La nouvelle loi relative à l’adaptation de la société au vieillissement, parue au Journal officiel le 29 décembre 2015, renforce le soutien apporté à l’aidant familial, à travers plusieurs dispositifs. Découvrez l’un d’eux : le nouveau congé de proche aidant.

Qu’est-ce que le congé de proche aidait ? Définition

Le congé de proche aidant est un congé non rémunéré, d’une durée maximale de 3 mois, renouvelables sans dépasser un an sur la carrière du salarié. Il s’adresse aux personnes qui assistent au quotidien une personne âgée ou handicapée dans des actes de la vie courante.

De nombreux salariés viennent en aide à un proche âgé ou handicapé après une journée de travail déjà bien chargée. En cas de dépendance lourde ou de situation de crise, l’aidant peut avoir besoin de s’absenter de son travail. Jusqu’à présent, le congé de soutien familial s’adressait aux aidants dans cette situation.

Pour renforcer le soutien dont bénéficient les aidants, la loi relative à l’adaptation de la société au vieillissement a transformé ce dispositif en « congé de proche aidant », dont les conditions ont été assouplies.

Ce congé peut également être transformé par l’aidant en temps partiel ou être fractionné, avec l’accord de l’employeur. Dans ce cas, ce dernier doit être averti 48 heures en amont, dans la mesure du possible. En cas d’urgence, le congé de proche aidant peut être immédiat.

Les nouvelles conditions du congé de proche aidant

Quelque 8 millions d’aidants accompagnent une personne âgée ou handicapée en France. La loi relative à l’adaptation de la société au vieillissement a souhaité englober un maximum de ces aidants.

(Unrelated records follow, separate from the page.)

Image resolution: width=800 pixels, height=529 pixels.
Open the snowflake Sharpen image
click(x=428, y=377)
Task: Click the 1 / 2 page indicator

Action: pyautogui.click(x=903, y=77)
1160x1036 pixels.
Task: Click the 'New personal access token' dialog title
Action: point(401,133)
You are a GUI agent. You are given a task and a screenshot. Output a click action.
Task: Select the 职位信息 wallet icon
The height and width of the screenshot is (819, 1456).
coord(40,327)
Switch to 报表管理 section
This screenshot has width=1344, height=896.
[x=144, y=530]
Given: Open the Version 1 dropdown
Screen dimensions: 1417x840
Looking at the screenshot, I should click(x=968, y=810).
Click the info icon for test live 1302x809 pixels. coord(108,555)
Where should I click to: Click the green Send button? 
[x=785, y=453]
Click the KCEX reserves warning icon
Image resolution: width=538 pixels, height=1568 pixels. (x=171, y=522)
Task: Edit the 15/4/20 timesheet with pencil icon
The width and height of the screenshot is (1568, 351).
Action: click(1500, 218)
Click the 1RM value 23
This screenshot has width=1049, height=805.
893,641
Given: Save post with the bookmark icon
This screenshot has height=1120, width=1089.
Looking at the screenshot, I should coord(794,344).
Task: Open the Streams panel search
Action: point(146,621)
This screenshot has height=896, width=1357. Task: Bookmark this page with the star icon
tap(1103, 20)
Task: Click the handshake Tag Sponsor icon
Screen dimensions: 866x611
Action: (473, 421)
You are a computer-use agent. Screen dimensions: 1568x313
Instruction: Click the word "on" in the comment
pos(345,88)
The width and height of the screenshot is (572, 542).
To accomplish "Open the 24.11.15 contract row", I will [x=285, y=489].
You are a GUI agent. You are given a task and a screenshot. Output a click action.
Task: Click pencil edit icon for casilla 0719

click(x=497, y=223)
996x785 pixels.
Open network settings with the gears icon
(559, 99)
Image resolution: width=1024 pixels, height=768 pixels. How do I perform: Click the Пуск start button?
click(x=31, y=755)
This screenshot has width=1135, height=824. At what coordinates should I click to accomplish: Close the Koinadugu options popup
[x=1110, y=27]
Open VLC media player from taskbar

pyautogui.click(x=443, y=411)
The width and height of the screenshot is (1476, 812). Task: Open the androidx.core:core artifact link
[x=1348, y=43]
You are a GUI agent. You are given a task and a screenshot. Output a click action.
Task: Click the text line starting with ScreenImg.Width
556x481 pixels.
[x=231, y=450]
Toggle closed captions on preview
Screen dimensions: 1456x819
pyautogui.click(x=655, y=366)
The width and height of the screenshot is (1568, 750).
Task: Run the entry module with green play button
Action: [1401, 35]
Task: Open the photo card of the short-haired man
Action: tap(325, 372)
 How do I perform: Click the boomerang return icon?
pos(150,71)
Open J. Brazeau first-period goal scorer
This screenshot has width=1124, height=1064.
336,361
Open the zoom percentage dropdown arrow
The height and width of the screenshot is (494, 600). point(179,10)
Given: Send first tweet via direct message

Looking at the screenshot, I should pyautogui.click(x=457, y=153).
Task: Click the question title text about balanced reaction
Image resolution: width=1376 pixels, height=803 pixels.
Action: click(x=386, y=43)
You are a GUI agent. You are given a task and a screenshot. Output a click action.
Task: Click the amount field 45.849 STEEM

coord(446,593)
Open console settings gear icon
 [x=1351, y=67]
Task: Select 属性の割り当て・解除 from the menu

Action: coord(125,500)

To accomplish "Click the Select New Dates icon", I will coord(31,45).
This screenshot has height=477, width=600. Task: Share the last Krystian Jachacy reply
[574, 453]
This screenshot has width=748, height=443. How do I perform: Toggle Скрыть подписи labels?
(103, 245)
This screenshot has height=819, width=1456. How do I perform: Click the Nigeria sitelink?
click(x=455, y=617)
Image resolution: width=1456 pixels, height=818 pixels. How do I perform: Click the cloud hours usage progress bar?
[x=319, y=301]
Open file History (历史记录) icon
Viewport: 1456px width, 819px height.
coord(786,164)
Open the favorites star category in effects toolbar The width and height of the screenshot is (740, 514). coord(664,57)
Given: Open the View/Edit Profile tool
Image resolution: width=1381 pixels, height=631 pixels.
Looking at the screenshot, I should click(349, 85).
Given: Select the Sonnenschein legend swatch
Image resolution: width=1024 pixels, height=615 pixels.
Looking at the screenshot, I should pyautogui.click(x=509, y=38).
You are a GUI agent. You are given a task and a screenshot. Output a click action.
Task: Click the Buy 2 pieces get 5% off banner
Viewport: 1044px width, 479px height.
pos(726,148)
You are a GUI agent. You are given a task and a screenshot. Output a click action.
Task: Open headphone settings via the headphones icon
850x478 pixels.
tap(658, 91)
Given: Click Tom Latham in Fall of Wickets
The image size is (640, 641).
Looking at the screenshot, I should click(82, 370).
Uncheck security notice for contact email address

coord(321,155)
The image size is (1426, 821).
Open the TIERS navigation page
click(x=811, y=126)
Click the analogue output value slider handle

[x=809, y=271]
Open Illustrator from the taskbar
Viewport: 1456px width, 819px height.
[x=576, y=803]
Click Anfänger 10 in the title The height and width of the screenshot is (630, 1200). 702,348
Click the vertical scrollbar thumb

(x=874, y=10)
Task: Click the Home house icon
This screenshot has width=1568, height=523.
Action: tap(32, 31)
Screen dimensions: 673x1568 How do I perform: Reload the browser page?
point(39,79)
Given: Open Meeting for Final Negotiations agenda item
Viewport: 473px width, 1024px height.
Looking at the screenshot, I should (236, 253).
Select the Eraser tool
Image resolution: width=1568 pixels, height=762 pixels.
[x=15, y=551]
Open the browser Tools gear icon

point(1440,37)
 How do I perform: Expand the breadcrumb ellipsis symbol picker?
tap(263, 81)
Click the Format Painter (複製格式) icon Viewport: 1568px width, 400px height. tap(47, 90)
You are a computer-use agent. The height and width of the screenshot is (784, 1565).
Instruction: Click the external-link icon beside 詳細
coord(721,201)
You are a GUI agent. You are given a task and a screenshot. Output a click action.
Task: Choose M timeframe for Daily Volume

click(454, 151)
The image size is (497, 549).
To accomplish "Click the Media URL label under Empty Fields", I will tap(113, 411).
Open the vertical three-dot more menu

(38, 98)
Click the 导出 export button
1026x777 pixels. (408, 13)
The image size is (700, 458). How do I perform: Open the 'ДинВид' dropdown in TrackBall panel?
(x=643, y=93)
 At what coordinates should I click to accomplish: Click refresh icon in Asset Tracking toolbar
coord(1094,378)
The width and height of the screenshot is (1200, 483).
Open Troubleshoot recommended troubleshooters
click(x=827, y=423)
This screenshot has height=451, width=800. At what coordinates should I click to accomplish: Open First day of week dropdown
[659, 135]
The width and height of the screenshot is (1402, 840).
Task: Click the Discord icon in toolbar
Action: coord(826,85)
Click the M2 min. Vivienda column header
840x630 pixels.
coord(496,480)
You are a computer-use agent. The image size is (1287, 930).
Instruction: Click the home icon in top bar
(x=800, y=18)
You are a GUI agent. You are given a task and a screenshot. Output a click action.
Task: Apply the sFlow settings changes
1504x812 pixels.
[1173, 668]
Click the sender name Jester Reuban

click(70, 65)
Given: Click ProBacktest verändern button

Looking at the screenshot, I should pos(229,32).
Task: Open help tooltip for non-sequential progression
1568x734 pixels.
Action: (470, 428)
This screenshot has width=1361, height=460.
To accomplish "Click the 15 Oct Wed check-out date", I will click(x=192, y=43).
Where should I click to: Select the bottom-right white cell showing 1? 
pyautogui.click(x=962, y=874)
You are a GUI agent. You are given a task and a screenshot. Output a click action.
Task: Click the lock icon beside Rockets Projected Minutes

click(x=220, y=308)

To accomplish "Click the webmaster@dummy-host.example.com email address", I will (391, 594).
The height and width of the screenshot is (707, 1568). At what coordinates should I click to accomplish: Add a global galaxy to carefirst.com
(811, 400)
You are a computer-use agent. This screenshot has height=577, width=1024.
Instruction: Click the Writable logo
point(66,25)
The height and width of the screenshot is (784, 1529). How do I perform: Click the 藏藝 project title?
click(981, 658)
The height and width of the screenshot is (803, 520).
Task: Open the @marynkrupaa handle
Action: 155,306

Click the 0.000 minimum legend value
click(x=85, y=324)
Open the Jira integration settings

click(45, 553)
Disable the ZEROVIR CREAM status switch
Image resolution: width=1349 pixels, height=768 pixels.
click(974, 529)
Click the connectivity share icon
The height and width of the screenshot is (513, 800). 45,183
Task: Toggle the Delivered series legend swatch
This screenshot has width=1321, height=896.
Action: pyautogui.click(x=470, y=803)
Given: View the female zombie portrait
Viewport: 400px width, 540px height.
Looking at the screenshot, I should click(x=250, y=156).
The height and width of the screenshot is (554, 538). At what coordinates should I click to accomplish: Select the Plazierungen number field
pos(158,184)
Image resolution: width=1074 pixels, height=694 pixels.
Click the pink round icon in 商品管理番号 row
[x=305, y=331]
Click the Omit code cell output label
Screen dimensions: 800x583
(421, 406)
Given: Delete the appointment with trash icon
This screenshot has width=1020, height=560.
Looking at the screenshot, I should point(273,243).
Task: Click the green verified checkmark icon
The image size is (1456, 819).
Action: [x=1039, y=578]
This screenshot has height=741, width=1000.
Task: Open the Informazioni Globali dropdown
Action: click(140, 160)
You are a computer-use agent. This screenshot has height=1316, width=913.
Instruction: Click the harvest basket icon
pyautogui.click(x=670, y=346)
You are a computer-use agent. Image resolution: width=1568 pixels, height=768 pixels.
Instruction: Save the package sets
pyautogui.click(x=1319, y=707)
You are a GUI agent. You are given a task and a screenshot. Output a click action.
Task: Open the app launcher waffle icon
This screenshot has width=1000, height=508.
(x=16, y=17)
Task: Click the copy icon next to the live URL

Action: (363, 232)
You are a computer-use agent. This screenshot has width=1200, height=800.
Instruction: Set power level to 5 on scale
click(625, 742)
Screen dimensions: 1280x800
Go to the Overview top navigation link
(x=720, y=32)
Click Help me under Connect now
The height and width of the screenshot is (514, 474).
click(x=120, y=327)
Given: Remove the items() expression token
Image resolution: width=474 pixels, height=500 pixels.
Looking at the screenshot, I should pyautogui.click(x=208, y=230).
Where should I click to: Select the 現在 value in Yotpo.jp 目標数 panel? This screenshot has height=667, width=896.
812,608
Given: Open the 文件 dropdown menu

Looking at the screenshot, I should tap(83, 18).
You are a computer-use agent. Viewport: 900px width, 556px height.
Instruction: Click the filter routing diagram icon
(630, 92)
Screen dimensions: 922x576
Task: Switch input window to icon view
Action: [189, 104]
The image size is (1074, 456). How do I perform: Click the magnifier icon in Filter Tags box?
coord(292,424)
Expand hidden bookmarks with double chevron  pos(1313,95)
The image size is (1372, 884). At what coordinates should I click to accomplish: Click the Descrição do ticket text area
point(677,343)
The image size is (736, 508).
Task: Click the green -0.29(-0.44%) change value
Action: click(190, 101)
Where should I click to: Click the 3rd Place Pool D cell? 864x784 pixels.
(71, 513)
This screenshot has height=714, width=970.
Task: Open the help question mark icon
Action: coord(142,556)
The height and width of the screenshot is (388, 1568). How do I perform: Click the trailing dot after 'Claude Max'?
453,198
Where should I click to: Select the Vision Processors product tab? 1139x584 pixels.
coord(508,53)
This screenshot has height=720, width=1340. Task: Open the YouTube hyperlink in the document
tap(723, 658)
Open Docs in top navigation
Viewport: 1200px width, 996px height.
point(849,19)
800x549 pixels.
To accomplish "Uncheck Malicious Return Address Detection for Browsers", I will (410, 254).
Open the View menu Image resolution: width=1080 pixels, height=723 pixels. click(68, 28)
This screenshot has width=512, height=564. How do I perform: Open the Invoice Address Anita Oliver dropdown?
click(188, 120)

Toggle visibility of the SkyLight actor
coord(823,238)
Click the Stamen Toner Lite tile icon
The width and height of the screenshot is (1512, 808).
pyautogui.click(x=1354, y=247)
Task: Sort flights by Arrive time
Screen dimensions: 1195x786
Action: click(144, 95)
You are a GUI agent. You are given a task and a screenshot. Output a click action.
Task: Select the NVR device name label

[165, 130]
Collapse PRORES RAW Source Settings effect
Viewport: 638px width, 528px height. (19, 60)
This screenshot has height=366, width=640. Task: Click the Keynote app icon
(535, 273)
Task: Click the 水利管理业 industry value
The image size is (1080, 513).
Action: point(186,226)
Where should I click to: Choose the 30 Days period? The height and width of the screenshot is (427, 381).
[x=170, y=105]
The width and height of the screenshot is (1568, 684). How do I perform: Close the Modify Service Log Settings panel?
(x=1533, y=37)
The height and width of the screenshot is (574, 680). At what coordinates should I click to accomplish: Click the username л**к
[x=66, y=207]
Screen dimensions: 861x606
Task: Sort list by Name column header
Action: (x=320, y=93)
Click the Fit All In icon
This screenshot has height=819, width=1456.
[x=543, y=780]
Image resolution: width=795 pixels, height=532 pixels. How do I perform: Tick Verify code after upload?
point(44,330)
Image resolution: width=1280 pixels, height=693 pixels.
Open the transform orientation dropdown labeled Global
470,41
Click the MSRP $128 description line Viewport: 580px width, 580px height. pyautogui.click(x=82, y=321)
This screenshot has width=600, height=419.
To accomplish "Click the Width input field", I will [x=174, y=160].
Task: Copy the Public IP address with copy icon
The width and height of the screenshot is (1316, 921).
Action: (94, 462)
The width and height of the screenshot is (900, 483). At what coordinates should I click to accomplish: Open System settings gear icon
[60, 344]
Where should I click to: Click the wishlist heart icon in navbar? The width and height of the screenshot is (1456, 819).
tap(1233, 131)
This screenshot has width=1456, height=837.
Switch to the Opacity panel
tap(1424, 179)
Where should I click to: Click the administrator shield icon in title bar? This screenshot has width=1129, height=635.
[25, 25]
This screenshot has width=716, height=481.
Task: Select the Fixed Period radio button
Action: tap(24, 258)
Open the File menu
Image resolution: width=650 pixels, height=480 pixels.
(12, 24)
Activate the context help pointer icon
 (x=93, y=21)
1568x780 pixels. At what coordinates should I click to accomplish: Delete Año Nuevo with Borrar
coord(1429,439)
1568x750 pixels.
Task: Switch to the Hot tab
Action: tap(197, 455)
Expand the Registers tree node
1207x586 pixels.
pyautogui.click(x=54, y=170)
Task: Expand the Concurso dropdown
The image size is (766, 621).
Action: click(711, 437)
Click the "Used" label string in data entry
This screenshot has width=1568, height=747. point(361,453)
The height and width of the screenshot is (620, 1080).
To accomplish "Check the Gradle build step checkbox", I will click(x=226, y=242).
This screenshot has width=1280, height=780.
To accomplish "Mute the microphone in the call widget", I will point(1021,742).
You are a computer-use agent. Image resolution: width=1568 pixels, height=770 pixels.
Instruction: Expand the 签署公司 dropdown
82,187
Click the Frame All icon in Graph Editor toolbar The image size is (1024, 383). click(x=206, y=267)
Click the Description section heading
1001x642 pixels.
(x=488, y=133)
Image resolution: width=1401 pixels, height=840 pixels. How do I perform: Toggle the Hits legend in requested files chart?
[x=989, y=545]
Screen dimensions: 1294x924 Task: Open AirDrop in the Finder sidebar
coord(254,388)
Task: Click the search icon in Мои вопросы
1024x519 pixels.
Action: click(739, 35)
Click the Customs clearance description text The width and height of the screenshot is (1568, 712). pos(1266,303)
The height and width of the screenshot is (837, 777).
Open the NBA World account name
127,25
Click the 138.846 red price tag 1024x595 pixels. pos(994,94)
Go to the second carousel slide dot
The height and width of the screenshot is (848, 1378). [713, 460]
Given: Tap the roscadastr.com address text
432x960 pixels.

Publié au Journal officiel le 21 novembre 2016, le congé de proche aidant est entrée en vigueur le 1er janvier 2017. Les nouveautés introduites par la loi ASV, par rapport au congé de soutien familial, qu’il remplace, sont les suivantes :

  • le congé concerne tous les aidants non professionnels, sans la condition de lien de parenté autrefois requise ;
  • les personnes aidées peuvent également être accueillies en établissement et pas seulement résider à domicile ;
  • le congé peut être remplacé par une activité à temps partiel et être fractionné;
  • le congé est élargi aux personnes aidées classées en GIR 3 (au lieu d’être réservé aux aidants de personnes en GIR 1 ou 2) ;
  • l’aidant salarié peut prévenir son employeur 15 jours avant le congé, et non plus un mois.

Les conditions pour bénéficier du congé de proche aidant sont donc les suivantes :

  • l’aidant doit avoir une ancienneté de deux ans dans l’entreprise,
  • la personne âgée réside en France de façon stable et régulière,
  • la personne aidée doit être en perte d’autonomie (le degré sera fixé par décret).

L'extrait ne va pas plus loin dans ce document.